- 作業一覧:
(A) 次の(i)〜(iii)がイチョウについての文章の内容と合っているか、それぞれ「はい」か「いいえ」で答え、判断の根拠となる本文の語句をそのまま引用してください。(i) 『源氏物語』や『枕草子』にはイチョウが登場する。(ii) 恐竜の絶滅とともにイチョウも衰退した。(iii) 現在生きているイチョウは一種類だけである。
(B) イチョウについての文章のうち、「イチョウの木は、大きな金の鳥」から「んとこの一種類のみなのです。」までの部分をすべて、一字も変えずに返してください。
(C) イチョウについての文章を、最後の文の後から書き継いでください。
___ ページ抜粋
イチョウの木は、大きな金の鳥。その羽根で織った絨毯を敷き詰めて、今年も迎えてくれるでしょうか。寒い日も太陽に包まれているように輝く並木道。樹木に全く興味がなくても、二股に分かれた黄色い葉っぱを見れば誰でもすぐ「イチョウだ」とわかる、親しい木。それなのに・・・『源氏物語』や『枕草子』などの平安文学には、なぜかイチョウが出てこないのです。日本の美意識にあれほど敏感な清少納言までが、この晩秋の美しさをスルーするなんて?!

羽毛布団にも似た包容力が☆
羽毛布団にも似た包容力が☆

イチョウは2億年前を知っている。恐竜とも仲良し!

イチョウが「生きた化石」と呼ばれているのをご存じでしょうか。
2億年前にはすでに、イチョウ類はその実が大好物な恐竜たちによって各地に種子が(フンと一緒に)ばらまかれ、広く繁殖していたといいます。しかし、恐竜の絶滅とともにイチョウも衰退。世界のほぼ全域から姿を消してしまうのです。ところが、たった1つだけ、中国の山の片隅で生き残った種類が! その強い隠し子は里に移されてすくすく育ちます。やがて、日本を経由して世界じゅうで栽培されるようになり、今に至ります。現生するイチョウは、なんとこの一種類のみなのです。
______
___ 記録データ
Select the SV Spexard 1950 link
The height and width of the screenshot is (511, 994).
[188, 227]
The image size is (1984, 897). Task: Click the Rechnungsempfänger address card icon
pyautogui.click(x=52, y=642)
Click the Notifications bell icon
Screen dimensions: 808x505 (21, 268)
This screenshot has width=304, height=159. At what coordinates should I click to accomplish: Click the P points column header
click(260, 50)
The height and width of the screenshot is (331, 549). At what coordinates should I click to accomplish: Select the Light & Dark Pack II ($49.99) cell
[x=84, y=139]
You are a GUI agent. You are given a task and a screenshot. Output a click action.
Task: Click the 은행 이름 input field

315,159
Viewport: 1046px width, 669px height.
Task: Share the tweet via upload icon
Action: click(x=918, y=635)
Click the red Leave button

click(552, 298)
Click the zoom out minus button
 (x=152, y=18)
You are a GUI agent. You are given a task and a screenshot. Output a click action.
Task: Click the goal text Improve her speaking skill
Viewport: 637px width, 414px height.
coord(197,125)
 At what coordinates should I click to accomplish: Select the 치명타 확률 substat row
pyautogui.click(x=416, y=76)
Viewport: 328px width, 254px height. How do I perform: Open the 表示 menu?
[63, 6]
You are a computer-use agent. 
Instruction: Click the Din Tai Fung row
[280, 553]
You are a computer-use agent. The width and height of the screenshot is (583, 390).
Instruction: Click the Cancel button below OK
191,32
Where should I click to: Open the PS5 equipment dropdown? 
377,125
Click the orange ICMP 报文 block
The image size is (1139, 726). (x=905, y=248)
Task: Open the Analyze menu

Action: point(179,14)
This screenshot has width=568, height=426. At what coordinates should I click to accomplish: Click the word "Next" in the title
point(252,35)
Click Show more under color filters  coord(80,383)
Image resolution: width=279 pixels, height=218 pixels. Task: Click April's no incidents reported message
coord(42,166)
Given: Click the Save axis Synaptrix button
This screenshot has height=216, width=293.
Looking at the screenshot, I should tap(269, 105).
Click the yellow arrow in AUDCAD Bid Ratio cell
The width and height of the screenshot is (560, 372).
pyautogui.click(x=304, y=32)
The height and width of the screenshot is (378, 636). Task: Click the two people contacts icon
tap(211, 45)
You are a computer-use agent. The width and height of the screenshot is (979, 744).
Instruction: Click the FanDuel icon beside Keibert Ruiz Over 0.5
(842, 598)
______
- 作業ごとの結果:
(A)
(i) いいえ。「『源氏物語』や『枕草子』などの平安文学には、なぜかイチョウが出てこないのです」
(ii) はい。「恐竜の絶滅とともにイチョウも衰退」
(iii) はい。「現生するイチョウは、なんとこの一種類のみなのです」

(B)
イチョウの木は、大きな金の鳥。その羽根で織った絨毯を敷き詰めて、今年も迎えてくれるでしょうか。寒い日も太陽に包まれているように輝く並木道。樹木に全く興味がなくても、二股に分かれた黄色い葉っぱを見れば誰でもすぐ「イチョウだ」とわかる、親しい木。それなのに・・・『源氏物語』や『枕草子』などの平安文学には、なぜかイチョウが出てこないのです。日本の美意識にあれほど敏感な清少納言までが、この晩秋の美しさをスルーするなんて?!

羽毛布団にも似た包容力が☆
羽毛布団にも似た包容力が☆

イチョウは2億年前を知っている。恐竜とも仲良し!

イチョウが「生きた化石」と呼ばれているのをご存じでしょうか。
2億年前にはすでに、イチョウ類はその実が大好物な恐竜たちによって各地に種子が(フンと一緒に)ばらまかれ、広く繁殖していたといいます。しかし、恐竜の絶滅とともにイチョウも衰退。世界のほぼ全域から姿を消してしまうのです。ところが、たった1つだけ、中国の山の片隅で生き残った種類が! その強い隠し子は里に移されてすくすく育ちます。やがて、日本を経由して世界じゅうで栽培されるようになり、今に至ります。現生するイチョウは、なんとこの一種類のみなのです。

(C)
日本でイチョウについての記述がはっきり出てくるのは、15世紀中期以降。それで平安貴族はこの黄葉を知らなかったのですね(万葉集に登場する「チチノキ」はイチョウを指すという説もありますが、別の落葉樹だと考えられています)。今もギンナンやイチョウ葉エキスは健康食品として話題ですが、当時の主な目的も薬用・食用だったようです。そして火災や大気汚染に非常に強いことから、街路樹としても用いられるようになります。優れた資質をヒトに見いだされたことで、その黄金の木はまた世界のあちこちで活躍することになったのです。
伝統ある学校や自治体のマークとしてもおなじみのイチョウ。苦境を生き抜き人に役立つ、という志もこめられているのかもしれませんね。

この風流な方たちがイチョウをほっとくわけがないし
この風流な方たちがイチョウをほっとくわけがないし

枝から離れていく黄金の葉を、何にたとえよう

金色の ちひさき鳥の かたちして 銀杏ちるなり 夕日の岡に / 与謝野晶子
欧米諸国ではイチョウを「少女の髪の樹」と呼ぶそうです。秋が深まると葉が黄金色に変わり、葉脈条紋がはっきりしてくるため金髪に見えるというのです。宮沢賢治の童話『いてふの実』は、今年生まれた千人の子どもたち(ギンナンですね)が冬を前に旅立つ物語。イチョウのお母さんは、それがあんまり悲しすぎて、前日には金色の髪の毛をみんな落としてしまうのです。
一方アメリカでは、千本もの小扇がひらめくように見えるので「千扇樹」と呼ぶ地方があるといいます。中国では神聖な鴨であるオシドリの水かきに似ているとして「鴨脚(イーチャオ)」と呼ばれ、それが日本語の「イチョウ」に変化したともいわれています。
毎年訪れる晩秋に、イチョウは葉を落とし始めることで冬将軍の間近い到来を告げてきました。急に降る大量の落葉が降雪の予兆になることなどもあり、イチョウを「知雪樹」とも表現するのだそうです。イチョウは人に時間の長さ(短さ)を意識させる木。『いてふの実』の子どもたちが恐怖と戦いながらも旅立つのは、葉が落ちて明日は冬が来ると知らされたからなのですね。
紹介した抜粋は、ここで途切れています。